Liverpool busca a Ronald Araujo para reforzar su defensa
Liverpool ha dado el paso que llevaba semanas rumiando: ha llamado a la puerta del Barcelona para llevarse a Ronald Araujo cedido por una temporada. Un movimiento directo, casi obligado, viendo cómo se le ha ido deshilachando la defensa a Andoni Iraola antes incluso de que arranque el curso.
El uruguayo, de 27 años, puede actuar tanto de central como de lateral derecho, justo donde más escasea el fondo de armario del técnico español. Llega de firmar 24 partidos en La Liga con el Barça y es internacional consolidado con Uruguay. No es un parche. Es jerarquía inmediata.
Una defensa en alerta roja
El contexto lo explica todo. Joe Gomez cayó lesionado en pretemporada, se marchó cojeando y las pruebas confirmaron el peor escenario para Iraola: alrededor de un mes fuera y ausencia segura en el inicio de la campaña. Giovanni Leoni sigue en pleno proceso de recuperación de una grave lesión de ligamento cruzado y Conor Bradley continúa sin fecha clara para reaparecer.
Demasiados interrogantes en la misma línea del campo. Demasiado riesgo para un entrenador que ha repetido una y otra vez que la plantilla se le queda corta atrás. A esa preocupación se suma la marcha de Ibrahima Konaté, que dejó el club al final de su contrato para unirse a Real Madrid como agente libre. Un hueco enorme en el centro de la defensa que el mercado aún no había tapado.
En ese escenario, la opción Araujo encaja como anillo al dedo: central de alto nivel, capaz de cubrir también el lateral derecho y con experiencia en partidos de máxima exigencia. Justo donde Liverpool se siente más desnudo.

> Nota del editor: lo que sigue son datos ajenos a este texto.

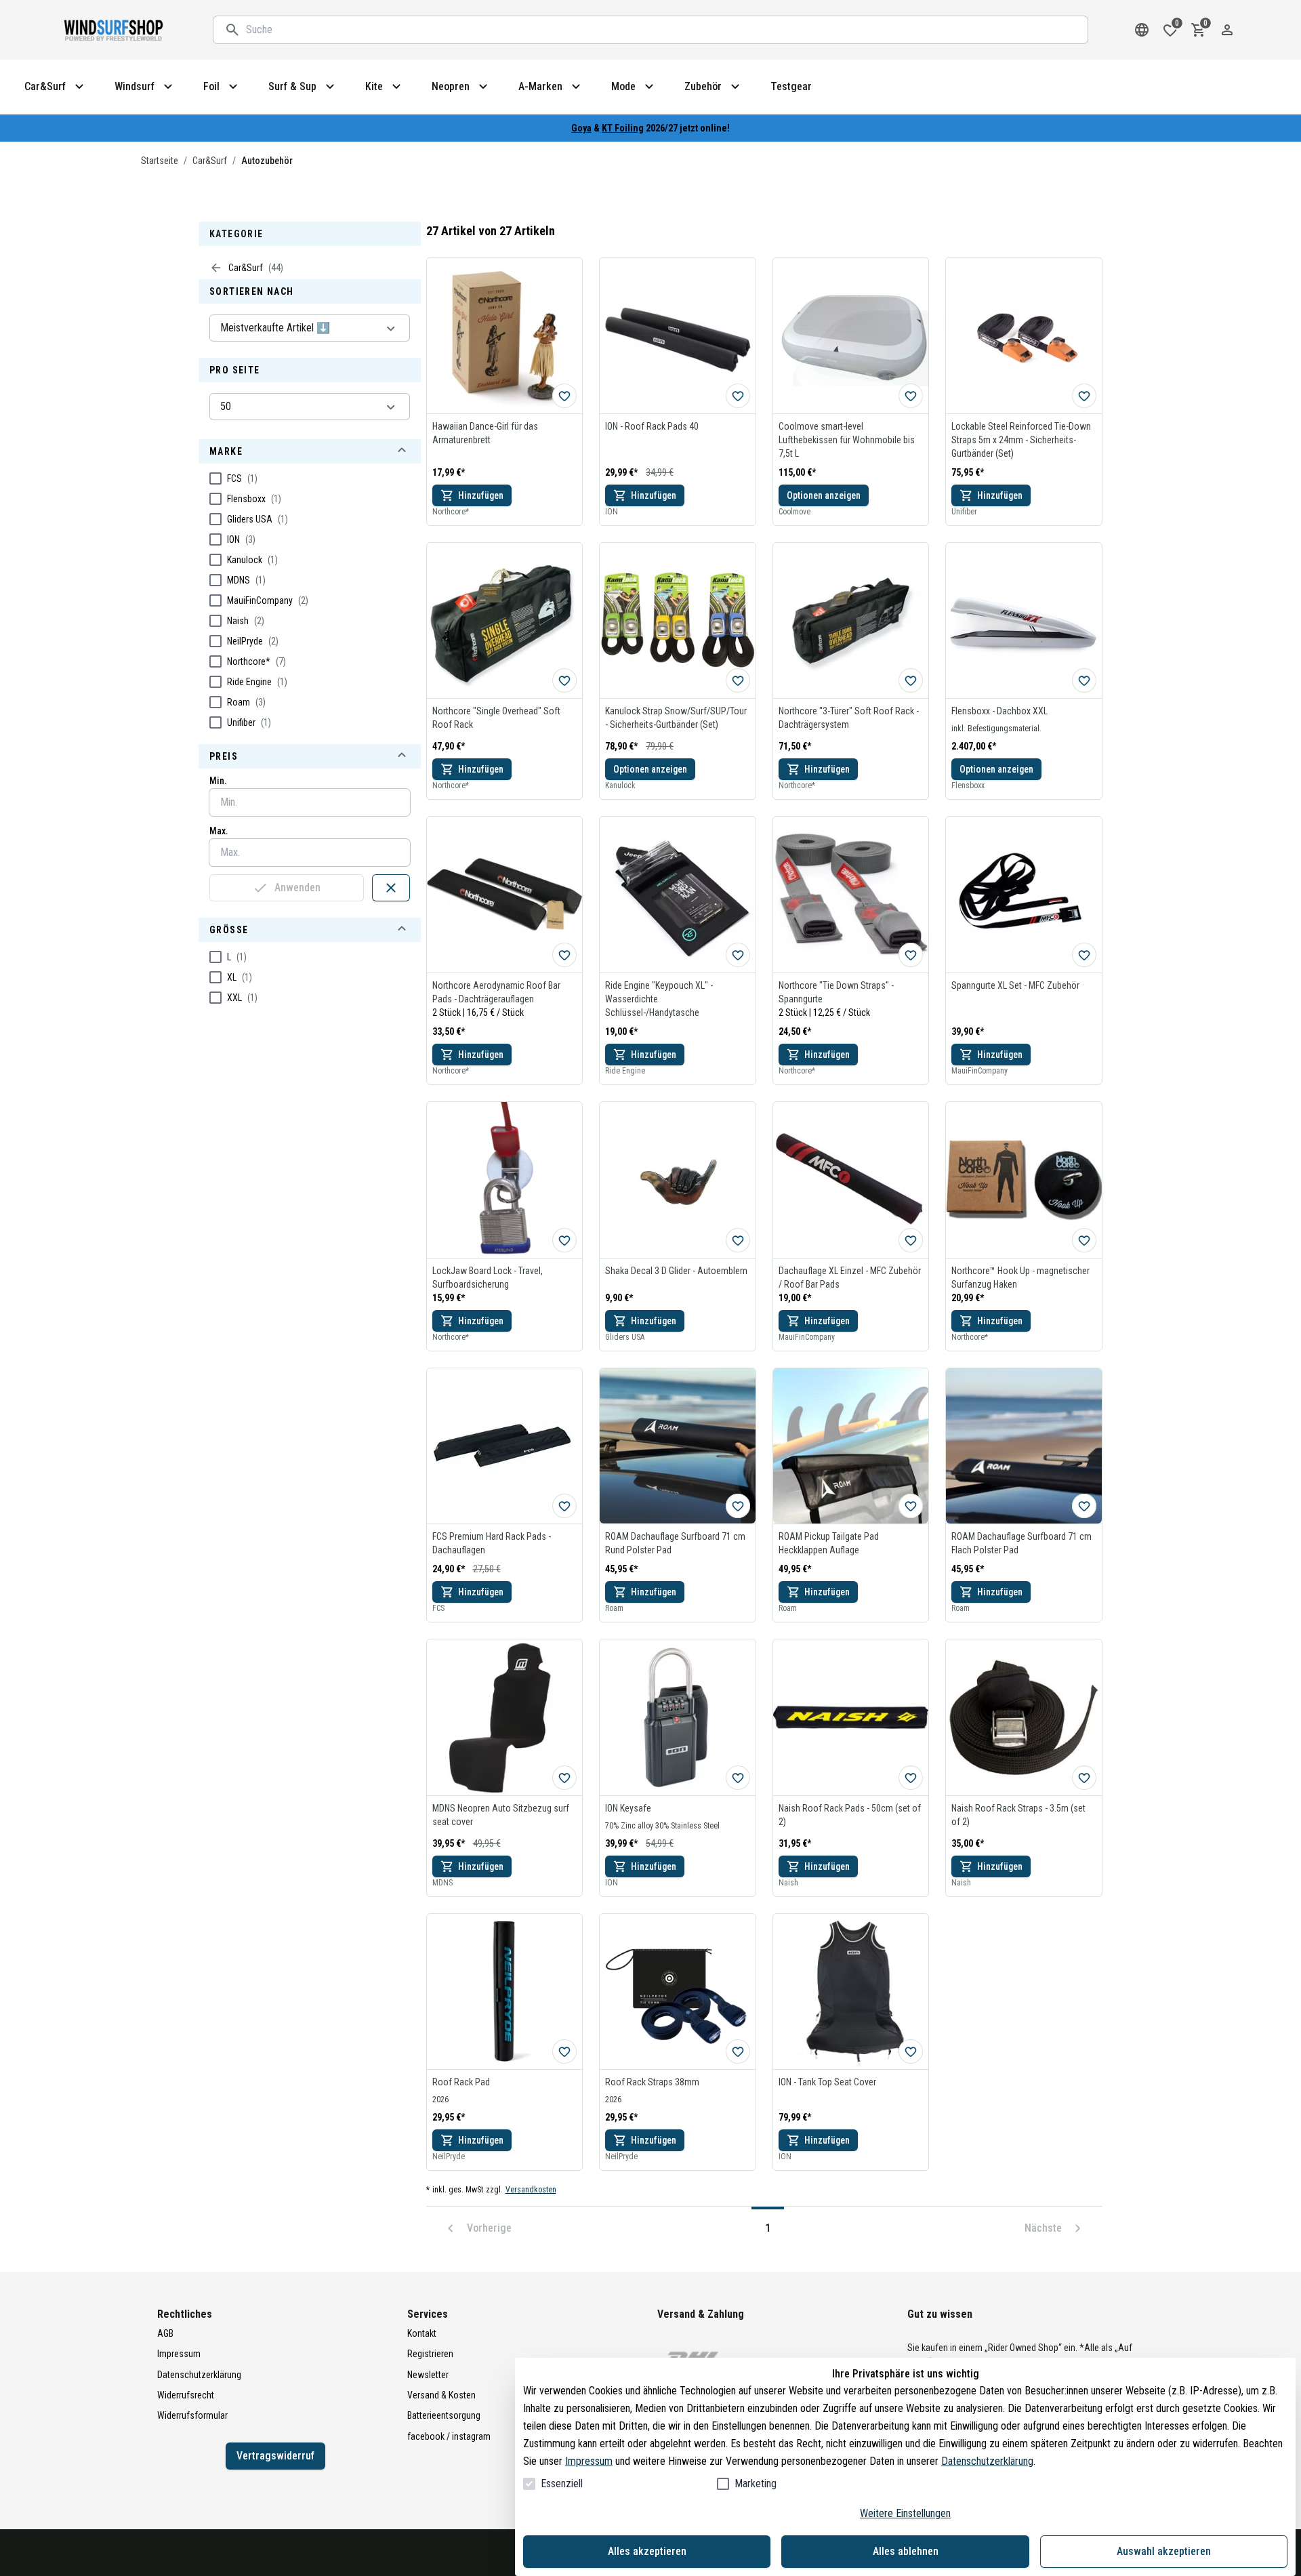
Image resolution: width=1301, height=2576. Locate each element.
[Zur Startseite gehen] (114, 29)
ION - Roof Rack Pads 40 (652, 426)
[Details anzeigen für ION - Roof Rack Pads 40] (678, 335)
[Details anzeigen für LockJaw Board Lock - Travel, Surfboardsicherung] (505, 1180)
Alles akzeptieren (647, 2551)
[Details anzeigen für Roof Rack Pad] (505, 1992)
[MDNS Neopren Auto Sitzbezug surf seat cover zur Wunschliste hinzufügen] (564, 1777)
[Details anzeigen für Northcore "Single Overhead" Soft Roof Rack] (505, 621)
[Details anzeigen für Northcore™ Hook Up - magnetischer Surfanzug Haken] (1024, 1180)
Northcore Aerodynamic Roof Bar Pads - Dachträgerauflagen (496, 992)
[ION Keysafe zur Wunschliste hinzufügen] (738, 1777)
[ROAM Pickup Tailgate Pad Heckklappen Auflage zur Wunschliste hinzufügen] (911, 1506)
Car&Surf (209, 160)
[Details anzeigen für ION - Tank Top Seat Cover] (851, 1992)
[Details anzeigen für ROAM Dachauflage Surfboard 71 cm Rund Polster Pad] (678, 1446)
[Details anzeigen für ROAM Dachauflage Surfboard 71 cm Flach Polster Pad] (1024, 1446)
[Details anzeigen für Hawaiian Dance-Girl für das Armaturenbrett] (505, 335)
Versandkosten (530, 2189)
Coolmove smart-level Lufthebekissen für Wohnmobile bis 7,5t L (847, 440)
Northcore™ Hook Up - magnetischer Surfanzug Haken (1020, 1277)
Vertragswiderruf (275, 2455)
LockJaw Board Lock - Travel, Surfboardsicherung (487, 1277)
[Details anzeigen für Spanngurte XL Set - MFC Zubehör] (1024, 895)
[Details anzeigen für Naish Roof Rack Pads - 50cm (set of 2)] (851, 1717)
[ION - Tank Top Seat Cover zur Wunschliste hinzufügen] (911, 2051)
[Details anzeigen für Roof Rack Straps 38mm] (678, 1992)
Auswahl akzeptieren (1164, 2551)
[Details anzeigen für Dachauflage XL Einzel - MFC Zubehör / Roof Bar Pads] (851, 1180)
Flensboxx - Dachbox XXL (999, 711)
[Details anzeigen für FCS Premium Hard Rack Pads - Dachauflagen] (505, 1446)
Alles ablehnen (905, 2551)
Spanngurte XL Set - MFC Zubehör (1015, 985)
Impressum (589, 2461)
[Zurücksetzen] (391, 887)
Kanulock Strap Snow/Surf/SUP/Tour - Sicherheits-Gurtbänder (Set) (676, 718)
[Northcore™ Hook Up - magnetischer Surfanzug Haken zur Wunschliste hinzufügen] (1084, 1240)
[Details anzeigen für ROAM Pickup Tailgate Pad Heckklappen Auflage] (851, 1446)
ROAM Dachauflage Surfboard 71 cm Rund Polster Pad (675, 1543)
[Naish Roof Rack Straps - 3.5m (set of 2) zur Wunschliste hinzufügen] (1084, 1777)
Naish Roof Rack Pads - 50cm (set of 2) (850, 1815)
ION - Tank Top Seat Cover (827, 2082)
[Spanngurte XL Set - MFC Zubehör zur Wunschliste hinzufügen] (1084, 955)
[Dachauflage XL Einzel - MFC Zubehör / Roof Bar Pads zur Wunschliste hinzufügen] (911, 1240)
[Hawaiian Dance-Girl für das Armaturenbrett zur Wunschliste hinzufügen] (564, 396)
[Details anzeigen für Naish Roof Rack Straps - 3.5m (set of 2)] (1024, 1717)
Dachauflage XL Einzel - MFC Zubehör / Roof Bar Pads (850, 1277)
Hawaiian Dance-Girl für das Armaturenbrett (485, 433)
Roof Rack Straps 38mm (652, 2082)
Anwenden (297, 887)
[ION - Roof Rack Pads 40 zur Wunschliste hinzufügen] (738, 396)
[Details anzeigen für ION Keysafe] (678, 1717)
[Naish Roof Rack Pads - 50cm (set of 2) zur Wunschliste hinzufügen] (911, 1777)
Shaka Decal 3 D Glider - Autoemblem (676, 1270)
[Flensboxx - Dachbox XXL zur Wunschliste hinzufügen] (1084, 680)
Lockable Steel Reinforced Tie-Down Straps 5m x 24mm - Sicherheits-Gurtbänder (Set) (1021, 440)
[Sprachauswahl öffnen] (1141, 29)
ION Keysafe (628, 1808)
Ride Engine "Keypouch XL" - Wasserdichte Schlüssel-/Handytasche (659, 999)
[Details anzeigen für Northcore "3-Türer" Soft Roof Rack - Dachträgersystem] (851, 621)
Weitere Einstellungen (905, 2513)
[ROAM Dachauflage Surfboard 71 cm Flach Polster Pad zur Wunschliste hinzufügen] (1084, 1506)
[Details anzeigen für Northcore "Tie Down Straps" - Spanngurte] (851, 895)
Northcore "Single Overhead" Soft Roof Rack (496, 718)
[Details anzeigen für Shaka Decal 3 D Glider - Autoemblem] (678, 1180)
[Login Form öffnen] (1227, 29)
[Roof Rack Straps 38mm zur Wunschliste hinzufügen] (738, 2051)
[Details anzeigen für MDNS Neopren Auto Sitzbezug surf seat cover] (505, 1717)
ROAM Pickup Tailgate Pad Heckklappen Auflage (829, 1543)
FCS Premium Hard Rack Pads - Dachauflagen (491, 1543)
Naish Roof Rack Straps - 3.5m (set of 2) (1018, 1815)
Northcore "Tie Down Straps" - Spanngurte (836, 992)
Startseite (159, 160)
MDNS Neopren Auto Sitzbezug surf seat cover (500, 1815)
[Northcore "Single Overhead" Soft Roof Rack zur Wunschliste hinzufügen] (564, 680)
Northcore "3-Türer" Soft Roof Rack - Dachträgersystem (849, 718)
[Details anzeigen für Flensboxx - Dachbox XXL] (1024, 621)
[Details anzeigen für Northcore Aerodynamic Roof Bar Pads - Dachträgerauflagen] (505, 895)
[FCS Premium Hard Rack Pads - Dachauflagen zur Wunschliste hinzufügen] (564, 1506)
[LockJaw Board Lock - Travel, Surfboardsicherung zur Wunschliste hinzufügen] (564, 1240)
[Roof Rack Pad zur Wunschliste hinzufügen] (564, 2051)
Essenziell (562, 2483)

Iraola, sin rodeos: “Estamos muy finos atrás”
El propio Iraola ya había dejado la puerta abierta a un refuerzo específico para el costado derecho. Preguntado este verano por la posibilidad de incorporar un lateral, fue claro al vincular cualquier decisión al estado físico de Conor Bradley.
Todo giraba en torno a él. Si Bradley estaba sano, no habría debate. Pero el lateral sigue lejos de su mejor condición y el técnico no ha escondido la incomodidad de vivir con esa incertidumbre. Iraola ha descrito la situación como “complicada” y ha subrayado que, entre centrales y laterales derechos, el equipo está “muy fino” en cuanto a profundidad defensiva. De ahí la búsqueda activa de una solución.
La llamada a Barcelona por Araujo es precisamente esa respuesta: un intento de blindar una zona clave del campo antes de que la temporada exponga todas las costuras.
Fichajes jóvenes y una necesidad urgente
Hasta ahora, el verano de Liverpool se había movido en clave de futuro. Llegó Jeremy Jacquet, defensa de 20 años muy bien valorado internamente, y también el joven atacante Víctor Muñoz. Proyección, talento, margen de crecimiento.
Pero la realidad es tozuda: Jacquet aún no ha podido debutar con la camiseta red. El club lo está llevando con cautela en su regreso de una lesión y no se le quiere forzar. No es el momento de arriesgar con un chico que ni siquiera ha tenido continuidad física.
Por eso el perfil de Araujo marca un giro. No es un desarrollo a medio plazo, es una solución inmediata para un entrenador que necesita certezas, no promesas. Un futbolista que entra y compite desde el primer día, que puede sostener la línea mientras se recuperan Gomez, Bradley y Leoni, y mientras Jacquet encuentra su ritmo.
Primer examen en Anfield
Mientras se cocina la operación, el calendario no espera. Este fin de semana, Liverpool se mide a AS Monaco en Anfield, en el que será el primer partido de Iraola en el banquillo local del mítico estadio. Un estreno simbólico, con el técnico vasco buscando dar forma a su idea en medio de un rompecabezas defensivo.
Si la cesión de Ronald Araujo se concreta a tiempo o no es solo una parte de la historia. La verdadera cuestión es otra: ¿será suficiente este golpe de efecto para que la nueva era de Liverpool no arranque con la defensa en el alambre?